[begin Provided records]

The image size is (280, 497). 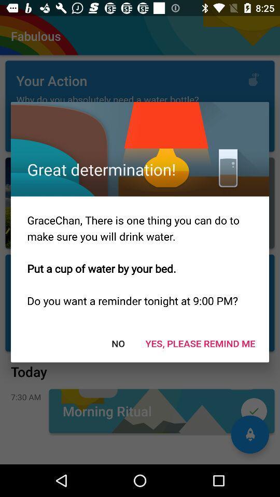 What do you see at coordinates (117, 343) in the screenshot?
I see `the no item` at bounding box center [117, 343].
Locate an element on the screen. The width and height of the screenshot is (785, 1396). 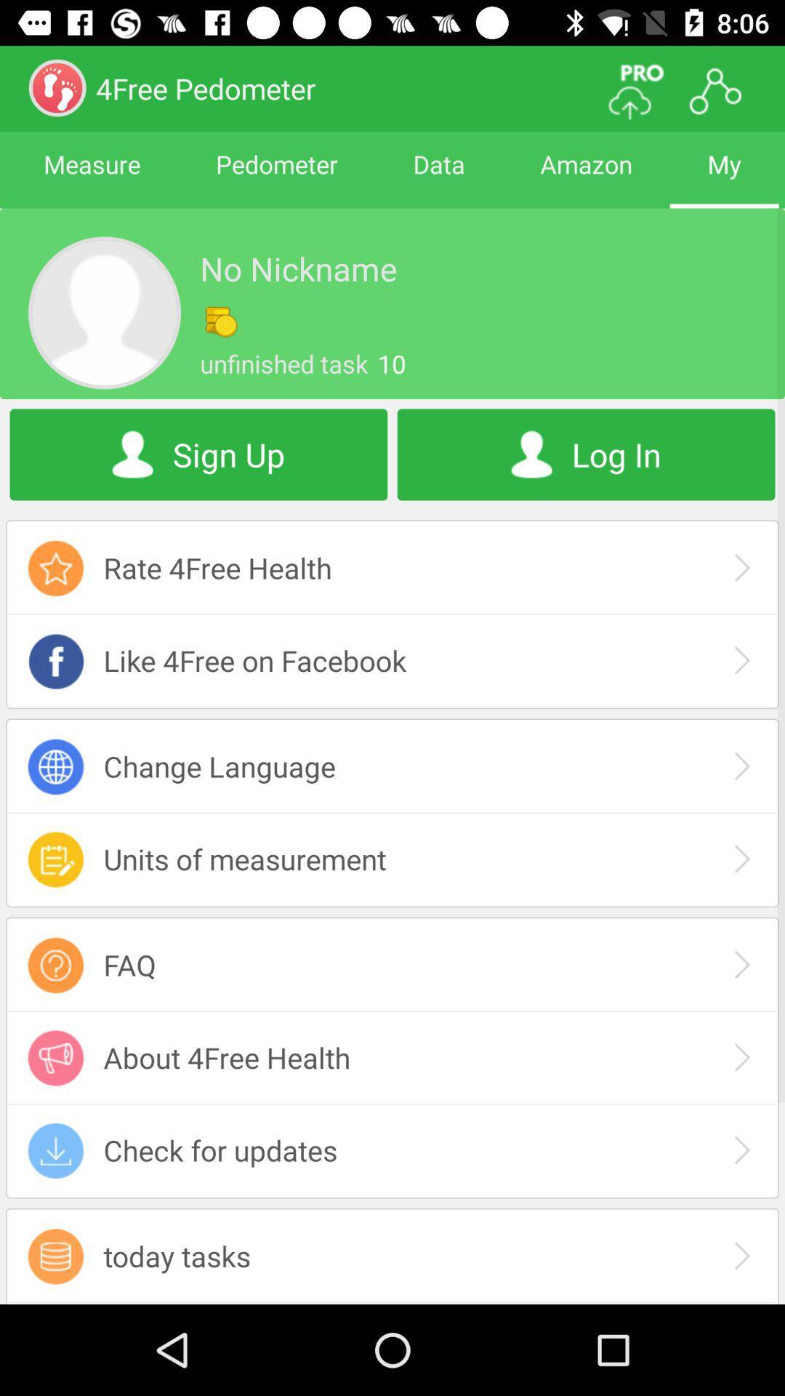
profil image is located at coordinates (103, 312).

[end Provided records]
[begin Provided records]

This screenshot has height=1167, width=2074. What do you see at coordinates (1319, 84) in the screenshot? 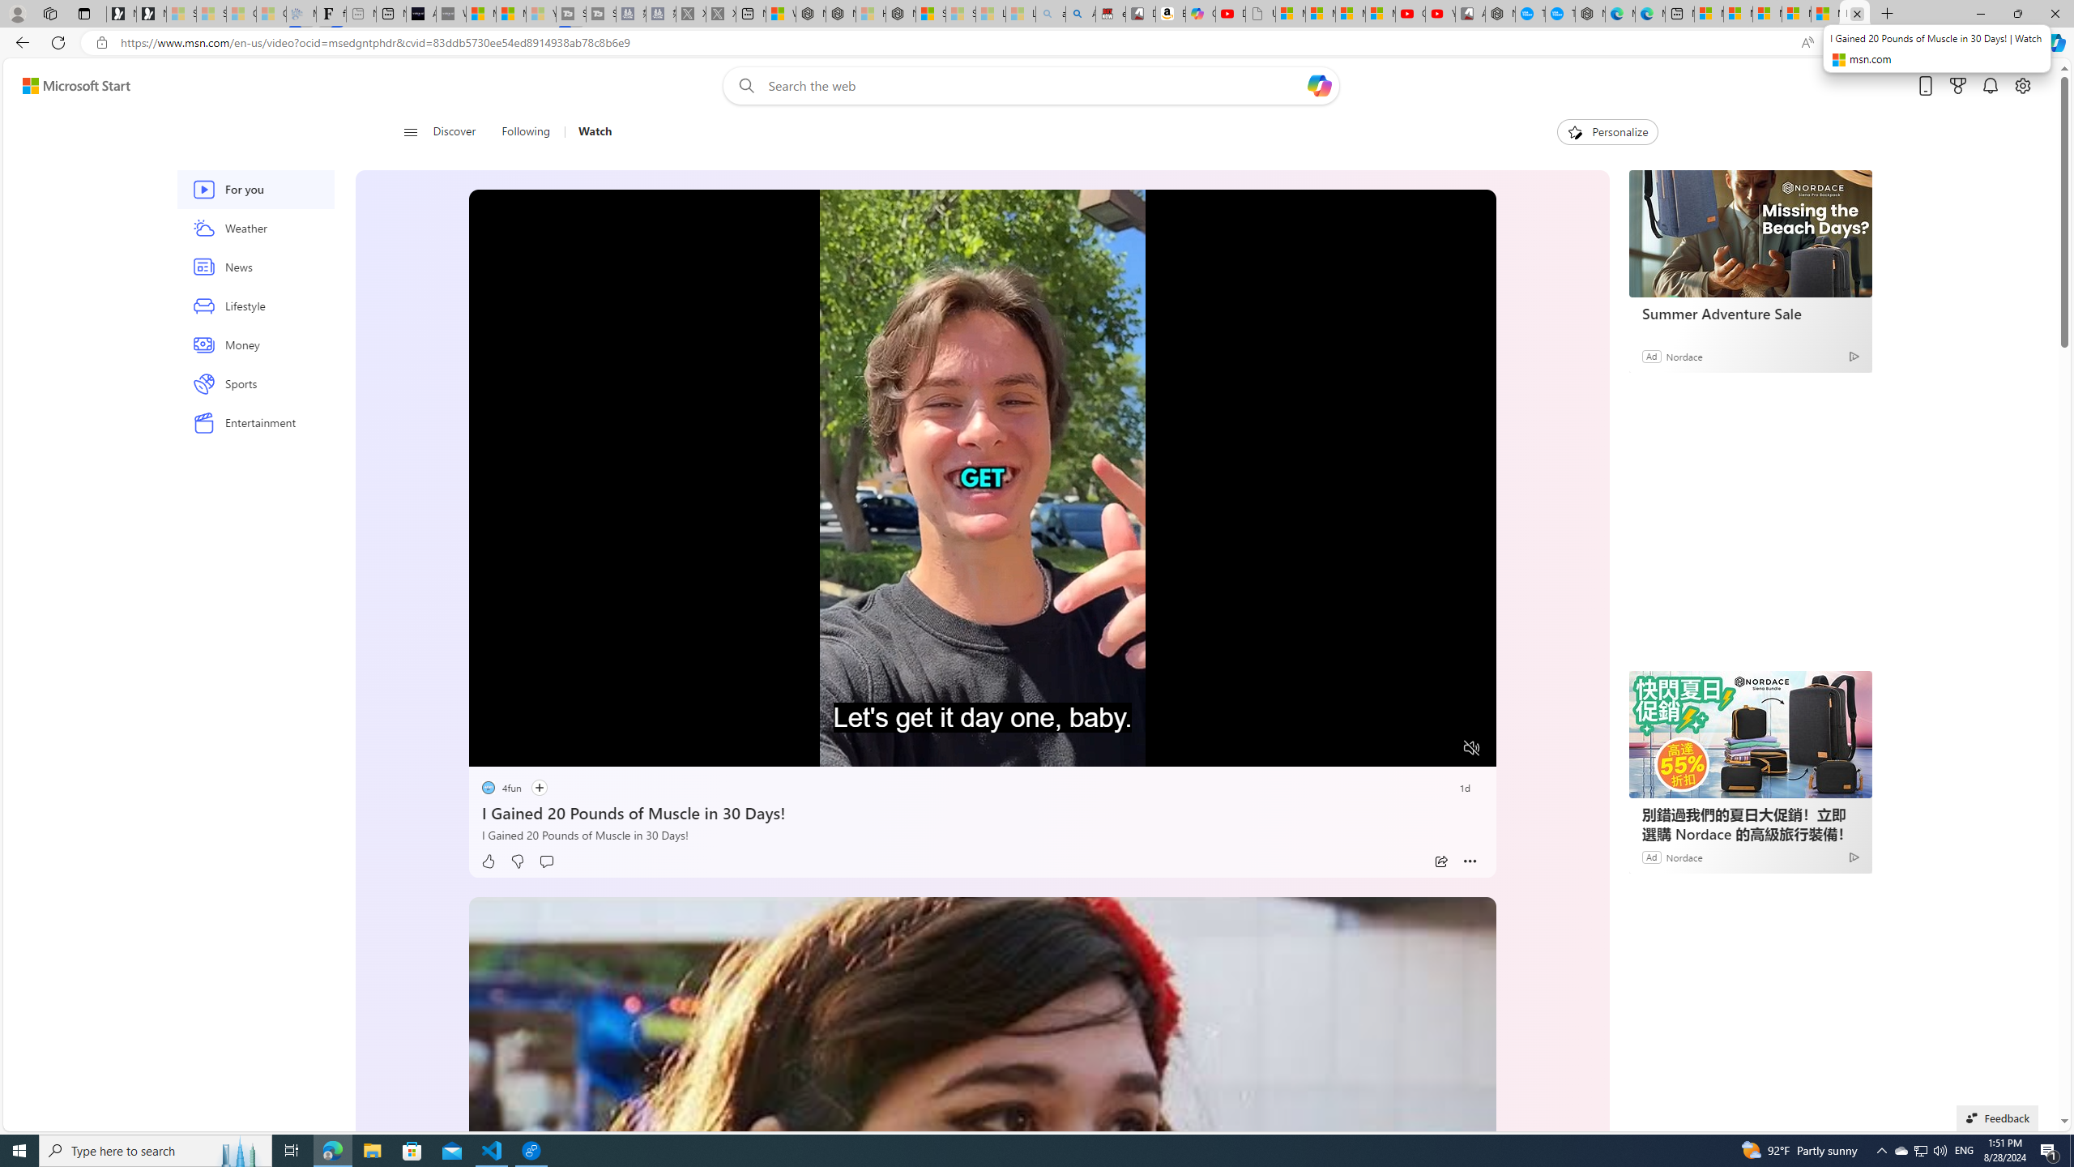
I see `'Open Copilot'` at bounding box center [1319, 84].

[end Provided records]
[begin Provided records]

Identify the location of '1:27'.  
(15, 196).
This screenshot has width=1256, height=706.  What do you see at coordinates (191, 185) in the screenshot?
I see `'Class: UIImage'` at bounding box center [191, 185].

[end Provided records]

» **Exercise prompt**
Return the rows verbatim, starting at the line containing "Identify the location of '1:27'." and ending at the line containing "center [191, 185].", with both of those lines included.

» **Task response**
Identify the location of '1:27'.  
(15, 196).
This screenshot has width=1256, height=706.  What do you see at coordinates (191, 185) in the screenshot?
I see `'Class: UIImage'` at bounding box center [191, 185].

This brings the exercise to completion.